Serious players in the life insurance industry might take the U.S. Department of Labor to court over its fiduciary rulemaking.

An attorney for the insurance industry told U.S. Department of Labor officials today during a virtual hearing that the industry will consider litigation to overturn the agency’s proposed fiduciary standard if its prohibited transaction exemption (PTE) isn’t broadened to carve out “nonfiduciaries” when they make recommendations to retirement investors.

Brad Campbell, a partner in the Washington, DC practice of Faegre Drinker, testified today that the insurance industry would consider bringing suit against the DOL if the agency goes forward with its proposed five-step exemption rule without expanding carveouts for “nonfiduciary” brokers and other salespeople.

Campbell, who said he was representing a number of insurance companies, made the comments on day one of a two-days hearing the DOL scheduled to hear live testimony on its fiduciary proposal governing the advice the financial services industry can provide to thenation’s retirement investors.

Campbell argued the new rule would unfairly force agents and brokers to take on fiduciary responsibility even when providing one-off type transactional advice to retirement investors.

In fact, the insurance industry was one of the plaintiffs that successfully sued to overturn the Obama administration's DOL fiduciary rule.

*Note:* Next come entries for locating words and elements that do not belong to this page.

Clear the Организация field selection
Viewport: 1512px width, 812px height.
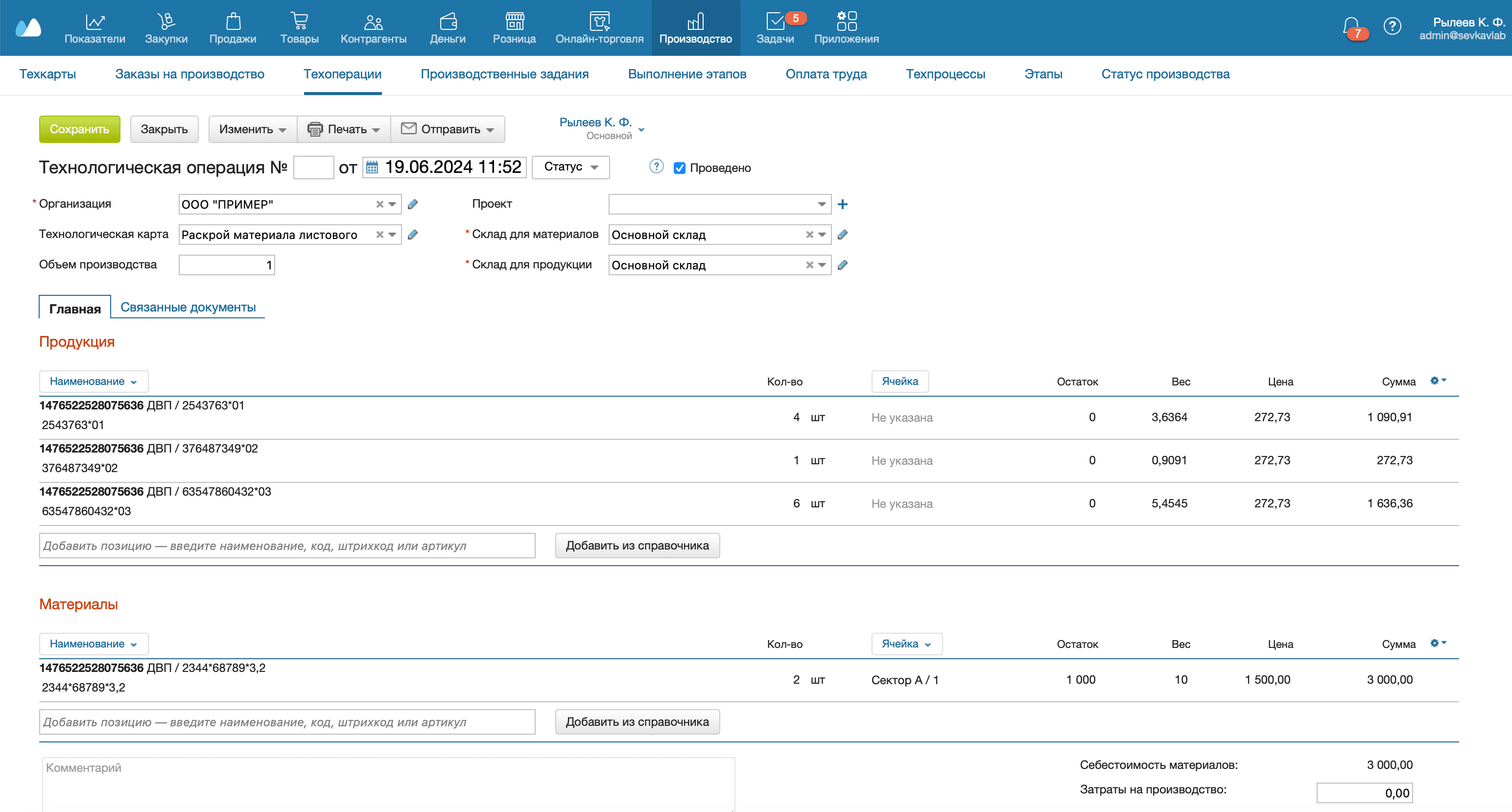point(379,204)
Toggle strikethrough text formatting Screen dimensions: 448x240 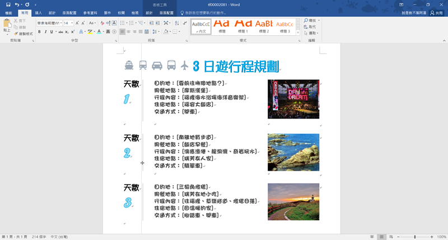[x=59, y=32]
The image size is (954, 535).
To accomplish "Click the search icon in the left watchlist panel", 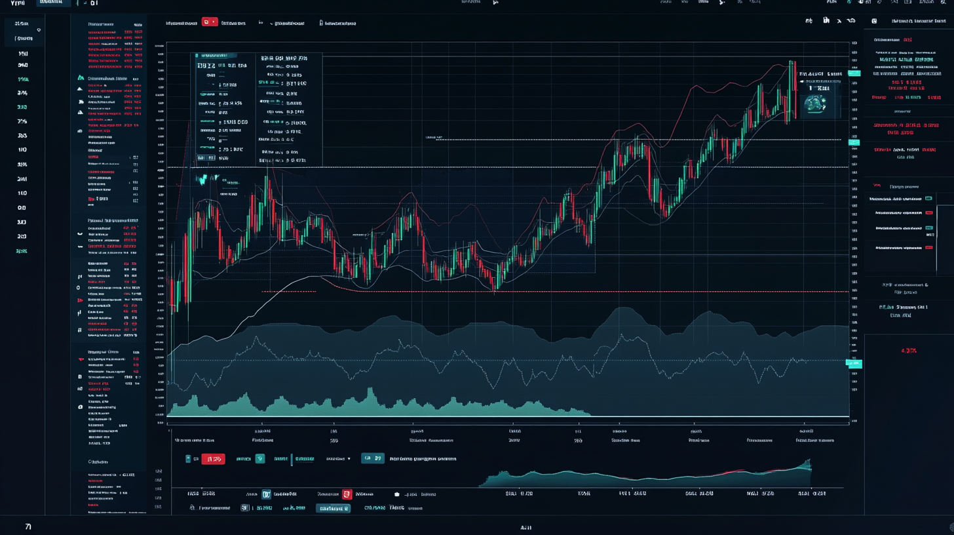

The proposal, designed to harmonize DOL policies with the Securities and Exchange Commission’s Regulation Best Interest, will still allow advisors to continue receiving compensation from third parties for the sale of investment and insurance products.

The American Council of Life Insurers—also one of the winning plaintiffs in the DOL lawsuit, testified that insurance agents and advisors are not paid to provide objective advice, but rather for one-off type transactions when they work with retirement investors and thus should not be held to a fiduciary standard.

ACLI James Szostek, Vice President and Deputy of Retirement Security, reminded DOL officials that using a “fiduciary only” approach to retirement and rollover advice led to the DOL’s 2018 loss in court.

“We are concerned that the Department’s commentary…could be understood to broadly impose fiduciary obligations in a manner similar to the Department’s 2016 fiduciary regulation,” Szostek said.

“Before it was vacated by the Fifth Circuit Court of Appeals, this fiduciary-only approach restricted access to professional guidance that retirement savers with low and moderate balances want and need. We have concerns that such consumer choice may be at risk again,” he added said.

The proposed rule would create a new exemption for investment advice fiduciaries as defined and policed under the Employee Retirement Income Security Act (ERISA).

The proposal offers a prohibited transaction class exemption for investment advice fiduciaries and is based on an existing temporary policy adopted after the 5th Circuit Court of Appeals vacated the DOL’s previous 2016 fiduciary rule package.

If finalized as proposed, the exemption would allow investment advice fiduciaries to give more choices for retirement clients using so-called “impartial conduct standards” which rise to “a best interest standard.” This is to say that they require reasonable compensation and that financial professionals make no materially misleading statements

Critics, however, told the Department of Labor during the hearing that the agency’s proposal broad exemptions from fiduciary responsibility will actually hurt retirement investors.

“I have represented many individuals who are participants in qualified retirement plans and IRAs and seen the harm done through the sale of high-cost investment products,” Ron Rhoades, an attorney and Director of Personal Financial Planning Program at Western Kentucky University. testified.

“The academic evidence on the impact of higher fees is conclusive. Higher-cost investments have lower returns, especially over the long term, all other things being equal. A mere 1% increase in fees over the course of a worker’s lifetime results in far less in a retiree’s nest egg – 20% less, or more (than 20%),” Rhoades said.

Barbara Roper, Director of Investor Protection for the Consumer Federation of America, said that as written the DOL rule does not impose any real fiduciary duty on advisors who work with retirement plan investors, who are not protected from costly, conflicted advice.

“The next time your friendly neighborhood retirement planner recommends an annuity, remember that isn’t advice, it is simple sales recommendations sold under a buyer-beware suitability standard,” she quipped.

Sen. Elizabeth Warren (D-MA) called for a hearing into the proposal on August 5, admonishing the agency for rushing the rule. “Financial advisers’ conflicts of interest cost families an estimated $17 billion every year. My office has led a series of investigations on conflicts of interest in the annuity industry that showed how providers offer agents lavish kickbacks that can compromise retirees’ savings,” Warren said.